5.3. Code Modification

Importantly, by default, code modifications can happen only by address and in binary form. GDB does not have an Assembler or any compiler built-in. This means that in order to change code, we have to modify machine instructions, rewriting directly:

(gdb) start
[...]
6         for(int i=1; i < 5; i++) {
(gdb) x/i $pc
=> 0x555555555143 <main+15>:    movl   $0x1,-0x4(%rbp)
(gdb) set *(unsigned char*)0x555555555143 = 0x90
(gdb) x/i $pc
=> 0x555555555143 <main+15>:    nop

Here, we specify the address of the instruction and assign the value 0x90 (the opcode for the nop instruction). Indeed, we should be very careful with such modifications, as they are very precise and can easily break the code.

5.4. Arguments

Many target programs will have command-line arguments. To add those, we can pass the arguments to run or use the set command:

(gdb) run
Starting program: /target.o
[Inferior 1 (process 665) exited with code 01]
(gdb) run 1 2
Starting program: /target.o 1 2
[Inferior 1 (process 666) exited with code 03]
(gdb) set args 1 2
(gdb) run
Starting program: /target.o 1 2
[Inferior 1 (process 666) exited with code 03]

Notice how the command line and exit codes change, because our sample source returns the number of arguments as its status. To check whether we have set any arguments, we can use show args.

5.5. Advanced Stepping

Let’s briefly discuss two additional stepping commands – until and finish. We can run through to a given line with until:

(gdb) start
[...]
6         for(int i=1; i < 5; i++) {
(gdb) until 9
main (argc=1, argv=0x7fffffffe5f8) at target.c:11
11        return argc;

Notice how we jumped through the for loop and directly to the return statement.

Similarly, we can use finish to jump, but this time outside the current function, by forcing GDB to run it to its end:

(gdb) break inc
Breakpoint 1 at 0x112c: file target.c, line 2.
(gdb) run
[...]
2         return a+1;
(gdb) finish
Run till exit from #0  inc (a=1) at target.c:2
0x000055555555515d in main (argc=1, argv=0x7fffffffe5f8) at target.c:8
8           a = inc(a);
Value returned is $1 = 2

Both until and finish are like special cases of continue.

5.6. Remote Debugging

Finally, we devoted this mini subsection to a very powerful GDB function – remote debugging. Remote debugging allows gdb to run on one machine, while its target runs on another… with a potentially different platform.

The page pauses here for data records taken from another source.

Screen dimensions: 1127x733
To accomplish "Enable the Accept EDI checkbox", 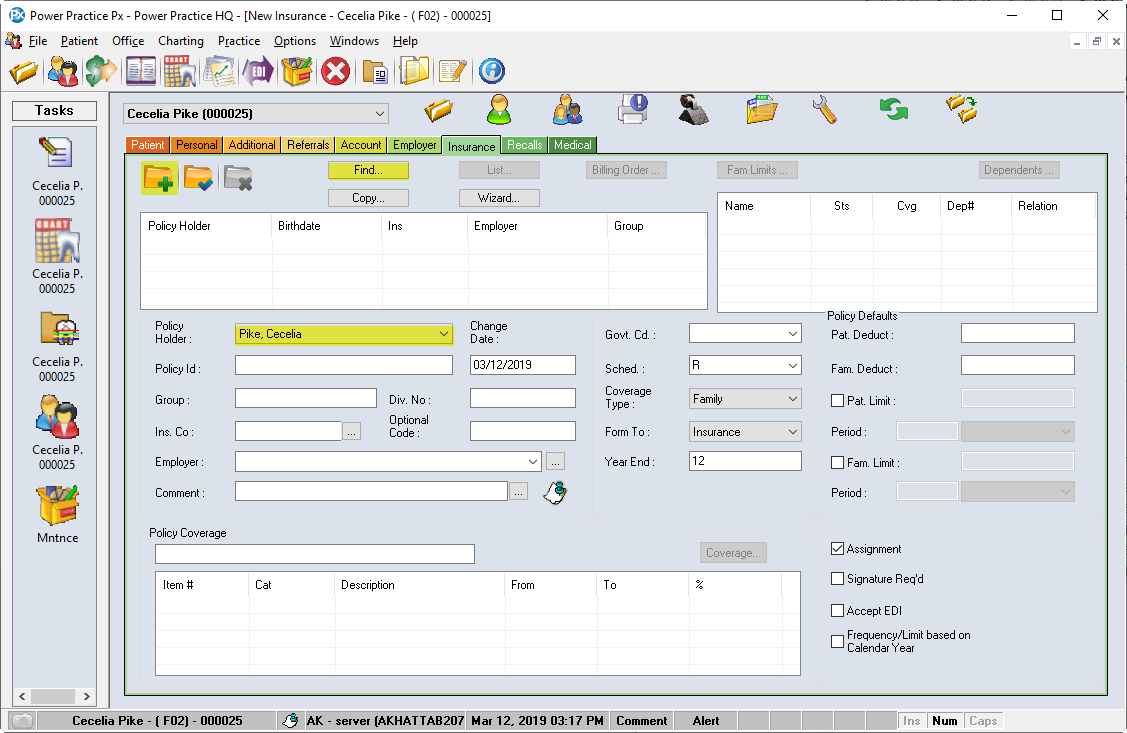I will point(838,611).
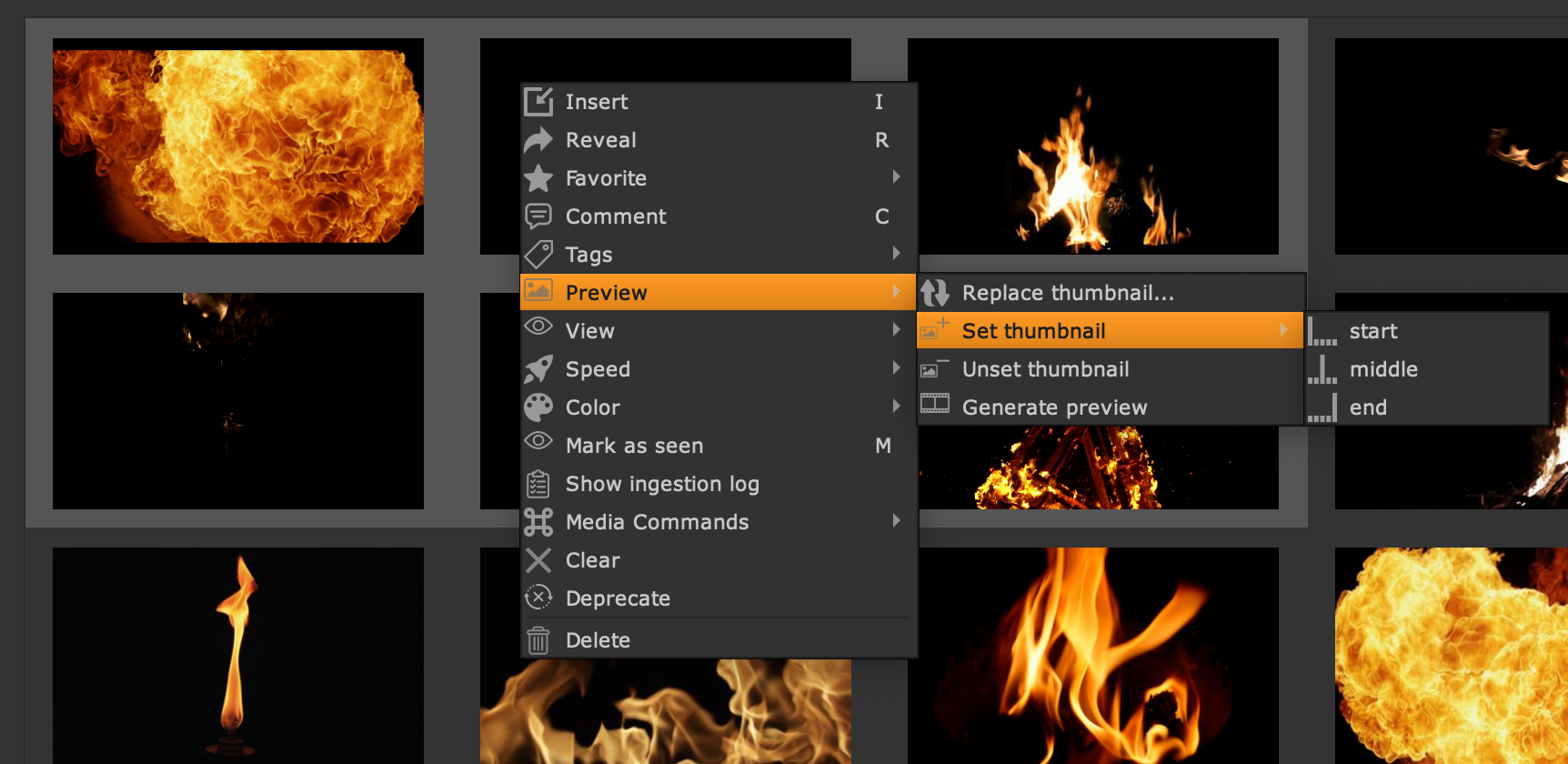Image resolution: width=1568 pixels, height=764 pixels.
Task: Choose Replace thumbnail... from Preview submenu
Action: pos(1068,293)
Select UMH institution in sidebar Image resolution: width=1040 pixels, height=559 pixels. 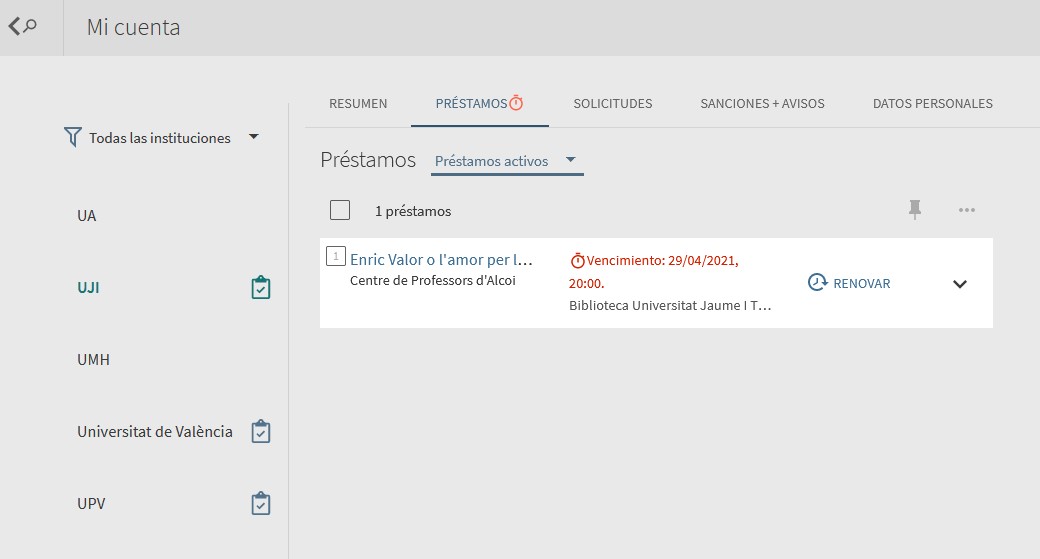click(x=94, y=359)
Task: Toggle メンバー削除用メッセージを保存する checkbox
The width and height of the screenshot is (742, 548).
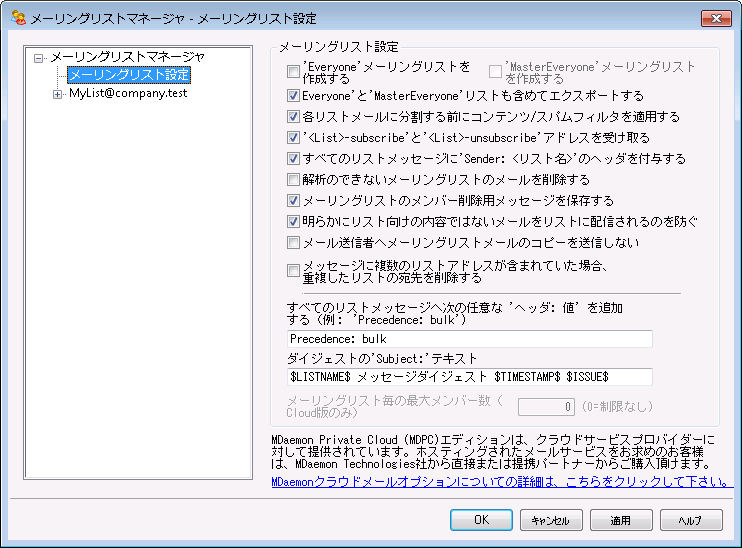Action: (x=293, y=201)
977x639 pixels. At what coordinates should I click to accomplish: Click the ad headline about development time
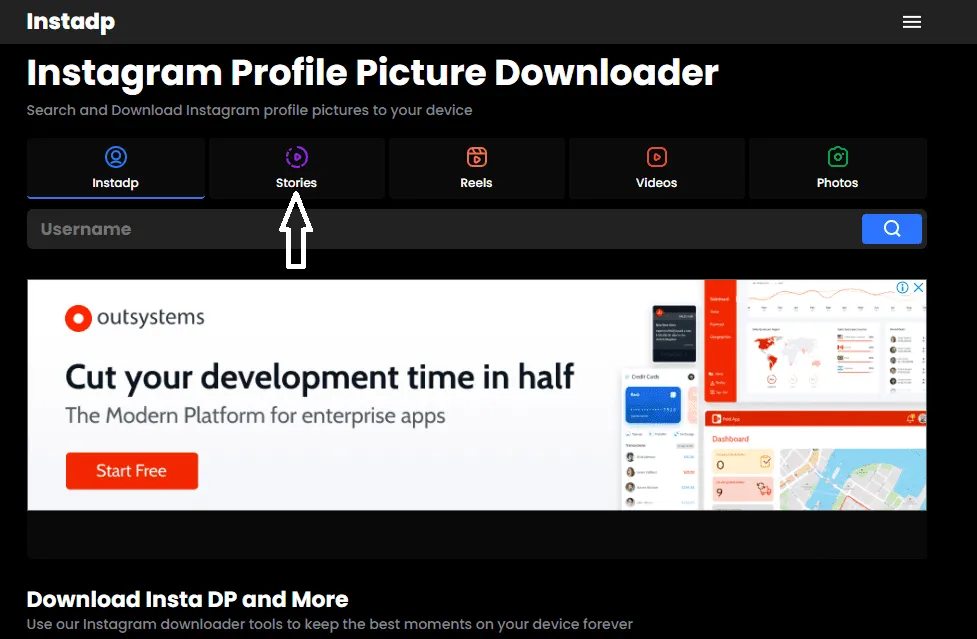[320, 377]
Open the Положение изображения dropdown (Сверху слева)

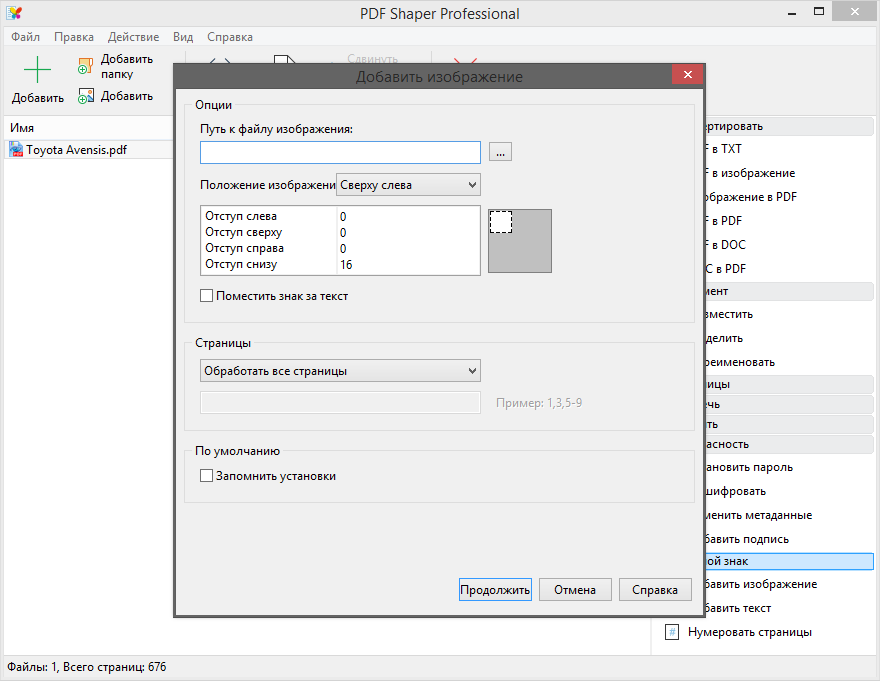pyautogui.click(x=408, y=185)
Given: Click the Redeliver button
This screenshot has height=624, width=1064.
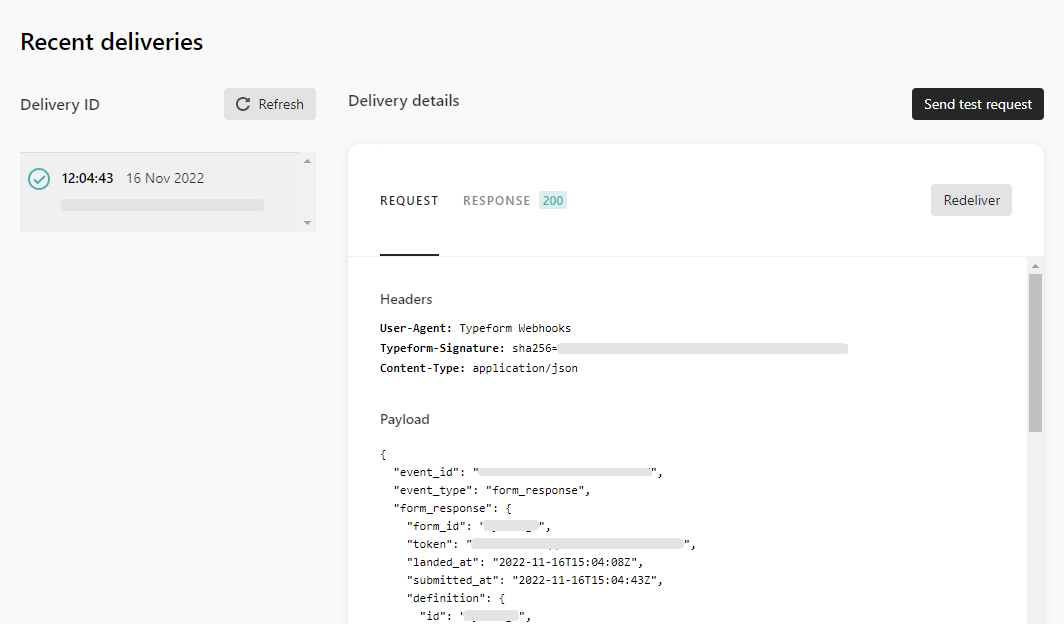Looking at the screenshot, I should coord(970,200).
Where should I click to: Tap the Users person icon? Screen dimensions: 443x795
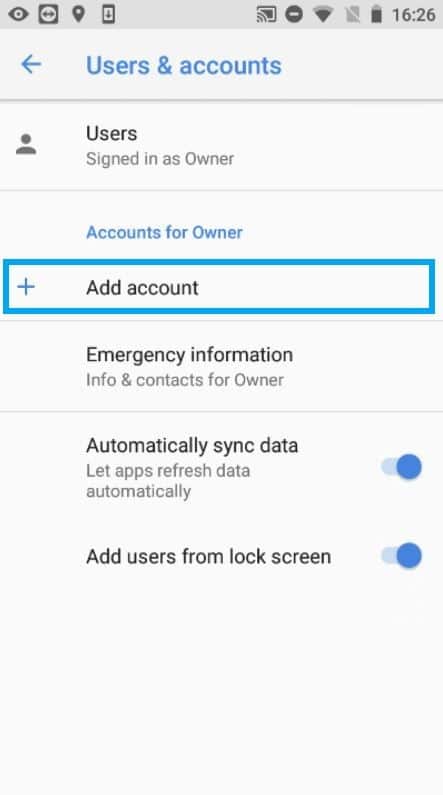(x=26, y=144)
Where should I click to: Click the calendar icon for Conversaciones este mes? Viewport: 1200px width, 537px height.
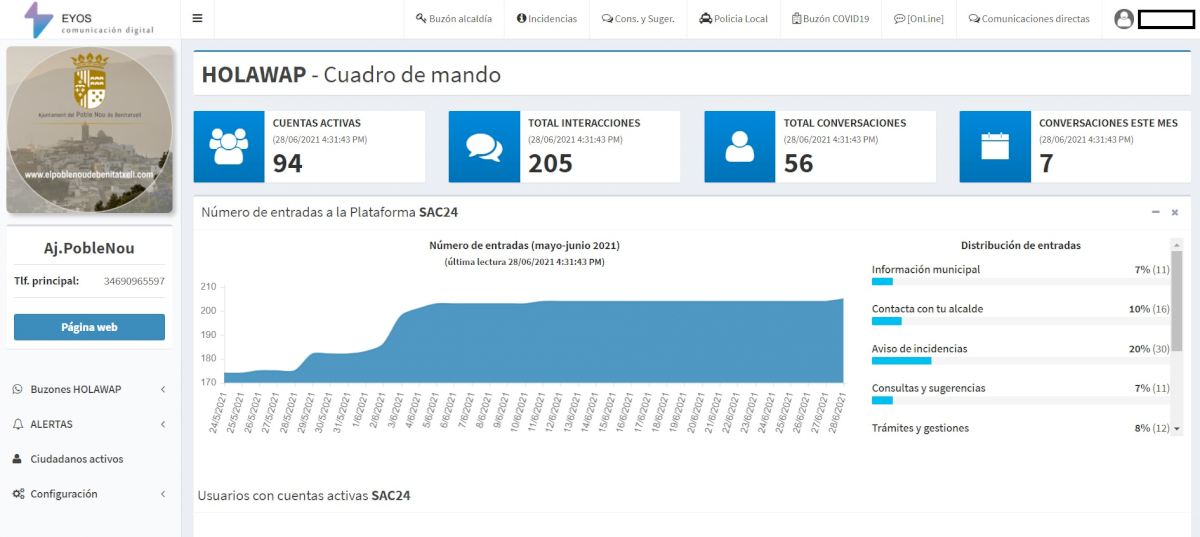995,147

The way we do this is via something called a remote stub, which allows us control over a remote target. The default remote stub for GDB is gdbserver. Configuring remote debugging is outside the scope of this article, but suffice to say it’s an invaluable function.

6. Summary

In this tutorial, we explored debugging with the GNU Project Debugger. First, we showed how to compile a potential target and explore its source code. After that, we stepped through the code with gdb and displayed internal information. Next, we discussed checkpoints and some advanced GDB features.

In conclusion, we can say that GDB is a versatile tool with multiple options allowing fine control over debug operations.